NW Quadrant, East of Rock Creek, African American, Female, Hosts of Literary Salons, Journalists, Radicals, Also of Interest

Mary Church Terrell
(September 23, 1863 – July 24, 1954)

326 T St. NW, LeDroit Park neighborhood, DC.

One of the first African American women to earn a college degree, Terrell is best known as an activist working for civil rights and women's rights. She is author of a memoir, A Colored Woman in a White World (1940).

Terrell served on the DC Board of Education from 1895 to 1906, the first African American woman in the nation to hold such a position. She was president of the National Association of Colored Women's Clubs, and co-founded the National Association of College Women. In 1909, she became a founding member of the National Association for the Advancement of Colored People. She was an organizer for the women's suffrage movement after World War I, and led the fight to integrate restaurants in DC in 1950.

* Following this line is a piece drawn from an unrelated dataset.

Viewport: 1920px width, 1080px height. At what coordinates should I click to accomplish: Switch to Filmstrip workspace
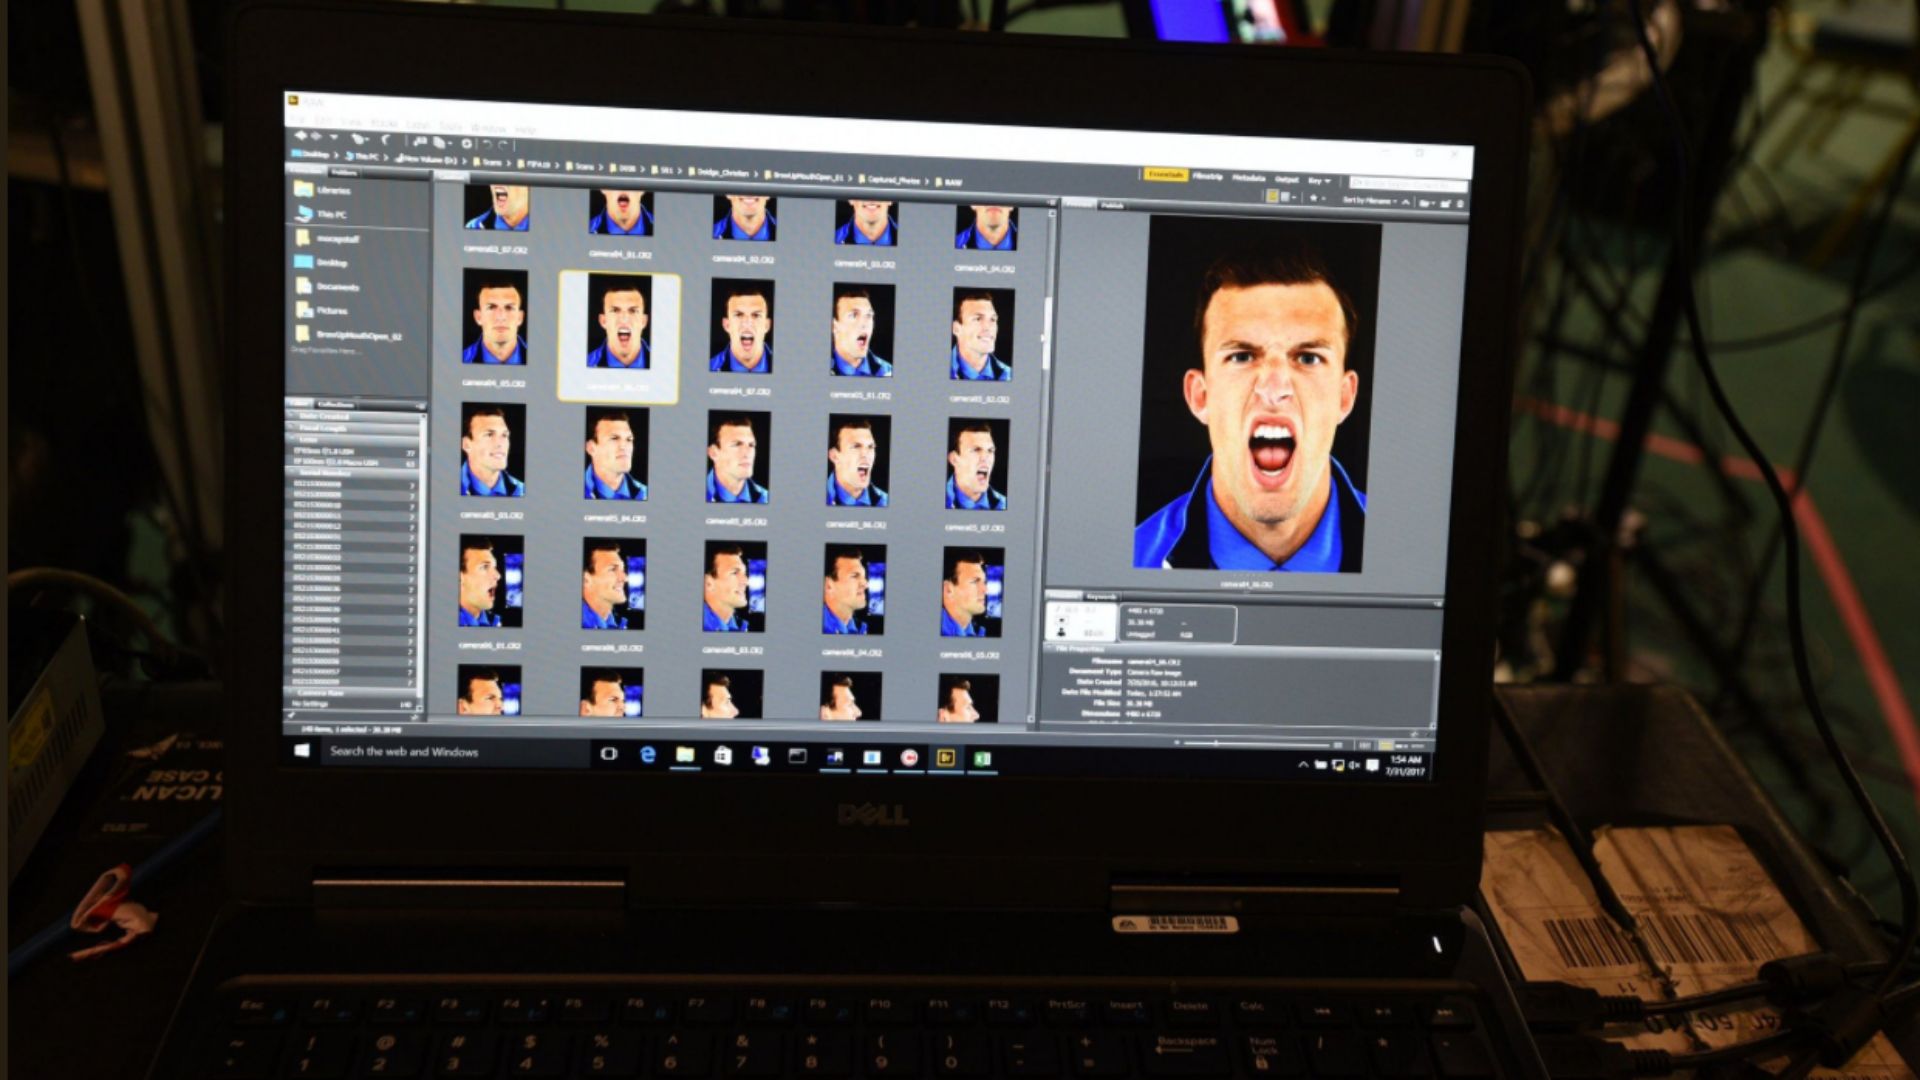point(1208,177)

Terrell's journalism was published widely in both the white and black press, in such publications as the Afro-American, New York Age, Washington Tribune, Washington Evening Star, and the Washington Post.

A museum is planned for this site, commemorating Terrell and her husband, Robert H. Terrell, the first African American Municipal Judge in the District of Columbia.

Year: 1899.
This house was named a National Historic Landmark in 1975.


Humanities Council of Washington, "Wide Enough for Our Ambition: D.C.'s Segregated African American Schools (1807 - 1954)"
Robert and Mary Church Terrell House and LeDroit Park Museum

Historic author photo courtesy of National Park Service .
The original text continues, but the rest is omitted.